On Tue, Oct 28, 2025 at 12:16:28PM +1300, David Rowley wrote:
> I think it's reasonable to want to document how autovacuum prioritises
> tables, but maybe not in too much detail. Longer term, I think it
> would be good to have a pg_catalog view for this which showed the
> relid or schema/relname, and the output values of
> relation_needs_vacanalyze(). If we had that and we documented that
> autovacuum workers work from that list, but they just may have an
> older snapshot of it, then that might help make the score easier to
> document. It would also allow people to question the scores as I
> expect at least some people might not agree with the priorities.
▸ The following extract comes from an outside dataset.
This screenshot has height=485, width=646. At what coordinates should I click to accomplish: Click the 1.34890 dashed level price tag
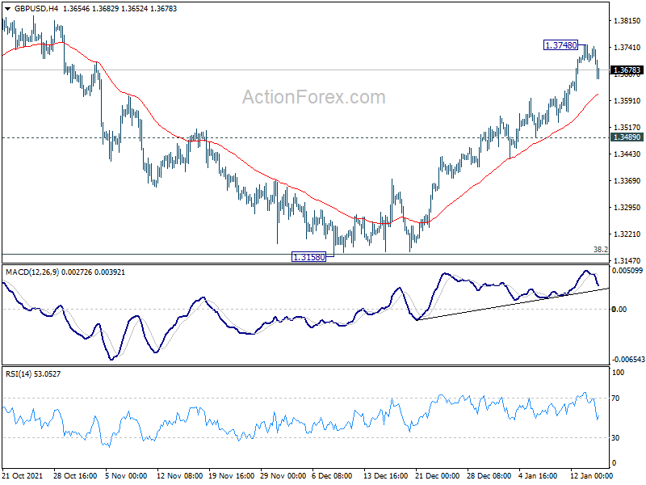[627, 137]
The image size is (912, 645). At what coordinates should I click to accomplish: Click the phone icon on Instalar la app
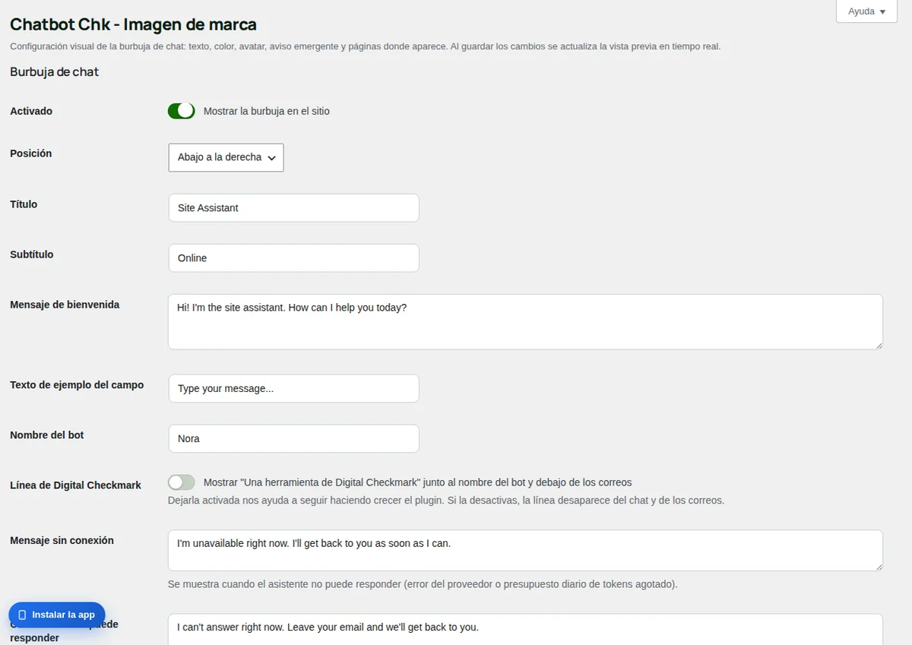coord(22,615)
That
> would allow us to consider tuning the score calculation if someone
> points out a deficiency with the current calculation.
>
> Also, longer-term, it also doesn't seem that unreasonable that the
> autovacuum worker might want to refresh the tables_to_process once it
> finishes a table and if autovacuum_naptime * $value units of time have
> passed since it was last checked. That would allow the worker to deal
> with and react accordingly when scores have changed significantly
> since it last checked. I mean, it might be days between when
> autovacuum calculates the scores and finally vacuums the table when
> the list is long, of it it was tied up with large tables. Other
> workers may have gotten to some of the tables too, so the score may
> have dropped, but again made its way above the threshold, but to a
> lesser extent.
Agreed on both points.
--
nathan